__The input__:

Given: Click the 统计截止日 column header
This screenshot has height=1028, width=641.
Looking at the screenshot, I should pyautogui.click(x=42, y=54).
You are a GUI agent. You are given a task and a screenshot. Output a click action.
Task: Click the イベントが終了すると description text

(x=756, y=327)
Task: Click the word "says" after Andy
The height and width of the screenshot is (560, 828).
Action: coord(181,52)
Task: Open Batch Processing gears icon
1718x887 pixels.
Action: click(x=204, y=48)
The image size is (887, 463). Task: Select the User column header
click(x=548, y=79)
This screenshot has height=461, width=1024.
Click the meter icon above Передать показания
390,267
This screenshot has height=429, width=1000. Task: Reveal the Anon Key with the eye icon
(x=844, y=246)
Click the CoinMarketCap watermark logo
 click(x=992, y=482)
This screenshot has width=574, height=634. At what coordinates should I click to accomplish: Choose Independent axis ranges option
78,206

__Exercise details__:
Start at the line holding "Task: Click the イベントが終了すると description text" and retype each line through the end of the material above, both included.

__Task response__:
Task: Click the イベントが終了すると description text

(x=756, y=327)
Task: Click the word "says" after Andy
The height and width of the screenshot is (560, 828).
Action: coord(181,52)
Task: Open Batch Processing gears icon
1718x887 pixels.
Action: click(x=204, y=48)
The image size is (887, 463). Task: Select the User column header
click(x=548, y=79)
This screenshot has height=461, width=1024.
Click the meter icon above Передать показания
390,267
This screenshot has height=429, width=1000. Task: Reveal the Anon Key with the eye icon
(x=844, y=246)
Click the CoinMarketCap watermark logo
 click(x=992, y=482)
This screenshot has width=574, height=634. At what coordinates should I click to accomplish: Choose Independent axis ranges option
78,206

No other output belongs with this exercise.